Chen He, Yue Xiaoyu
Department of Physical Education, Sangmyung University, Seoul, Republic of Korea.
Nanjing University of Technology, Nanjing, Jiangsu, China.
Front Neurorobot. 2024 Sep 24;18:1452019. doi: 10.3389/fnbot.2024.1452019. eCollection 2024.
Currently, using machine learning methods for precise analysis and improvement of swimming techniques holds significant research value and application prospects. The existing machine learning methods have improved the accuracy of action recognition to some extent. However, they still face several challenges such as insufficient data feature extraction, limited model generalization ability, and poor real-time performance.
To address these issues, this paper proposes an innovative approach called Swimtrans Net: A multimodal robotic system for swimming action recognition driven via Swin-Transformer. By leveraging the powerful visual data feature extraction capabilities of Swin-Transformer, Swimtrans Net effectively extracts swimming image information. Additionally, to meet the requirements of multimodal tasks, we integrate the CLIP model into the system. Swin-Transformer serves as the image encoder for CLIP, and through fine-tuning the CLIP model, it becomes capable of understanding and interpreting swimming action data, learning relevant features and patterns associated with swimming. Finally, we introduce transfer learning for pre-training to reduce training time and lower computational resources, thereby providing real-time feedback to swimmers.

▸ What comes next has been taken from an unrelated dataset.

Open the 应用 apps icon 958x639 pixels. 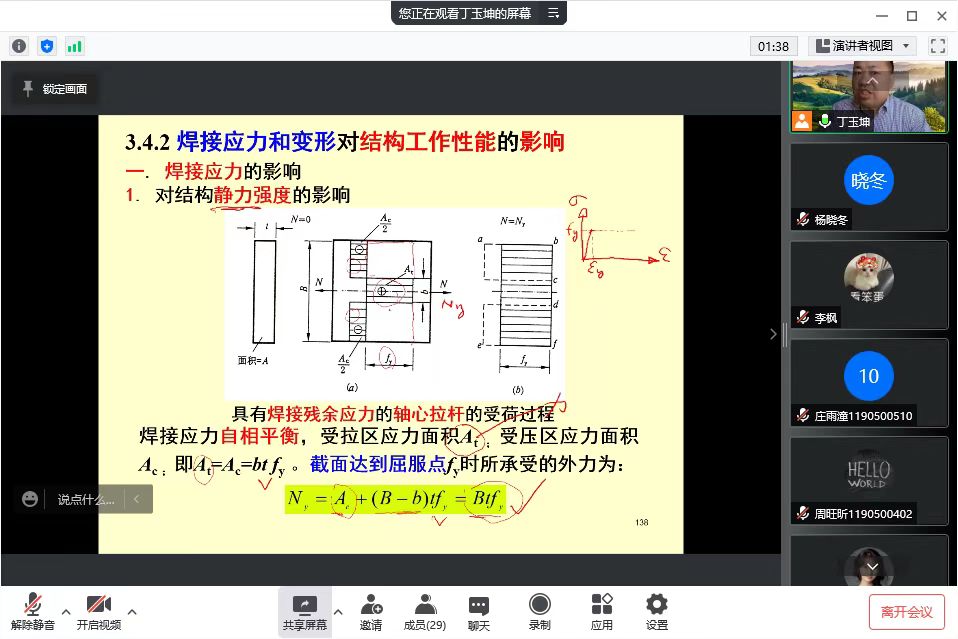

Experimental results show that Swimtrans Net has achieved a 2.94% improvement over the current state-of-the-art methods in swimming motion analysis and prediction, making significant progress. This study introduces an innovative machine learning method that can help coaches and swimmers better understand and improve swimming techniques, ultimately improving swimming performance.

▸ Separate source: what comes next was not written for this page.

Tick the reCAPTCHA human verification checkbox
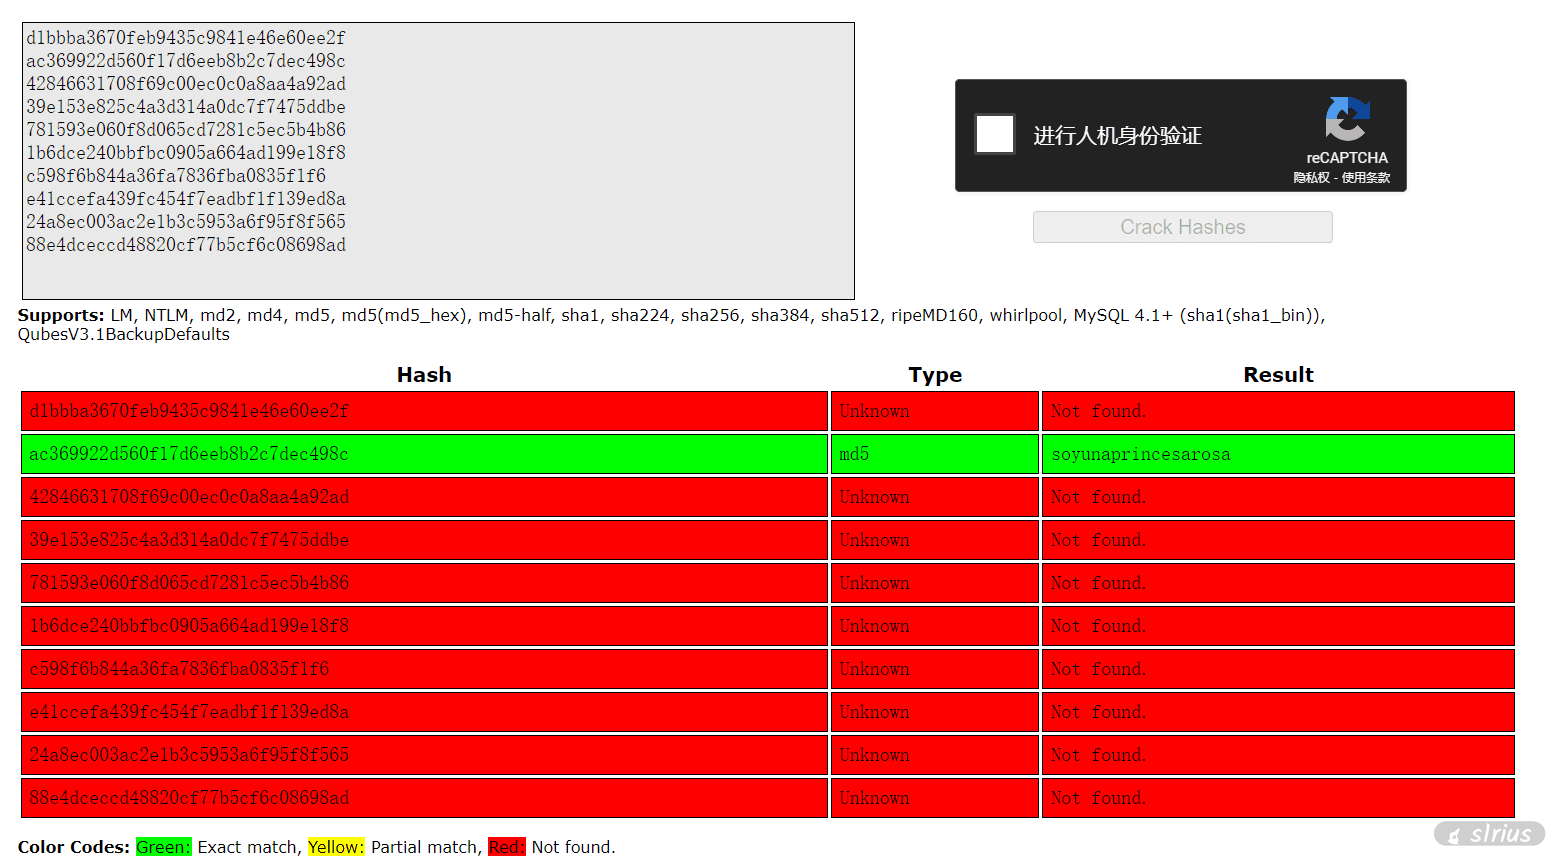(x=995, y=134)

目前,利用机器学习方法对游泳技术进行精确分析和改进具有重要的研究价值和应用前景。现有的机器学习方法在一定程度上提高了动作识别的准确性。然而,它们仍然面临一些挑战,如数据特征提取不足、模型泛化能力有限和实时性能较差。
为了解决这些问题,本文提出了一种创新方法——Swimtrans Net:一种由Swin-Transformer驱动的用于游泳动作识别的多模态机器人系统。通过利用Swin-Transformer强大的视觉数据特征提取能力,Swimtrans Net有效地提取游泳图像信息。此外,为了满足多模态任务的要求,我们将CLIP模型集成到系统中。Swin-Transformer作为CLIP的图像编码器,并通过微调CLIP模型,使其能够理解和解释游泳动作数据,学习与游泳相关的特征和模式。最后,我们引入迁移学习进行预训练,以减少训练时间和降低计算资源,从而为游泳者提供实时反馈。
实验结果表明,Swimtrans Net在游泳动作分析和预测方面比当前最先进的方法提高了2.94%,取得了显著进展。本研究引入了一种创新的机器学习方法,可以帮助教练和游泳者更好地理解和改进游泳技术,最终提高游泳成绩。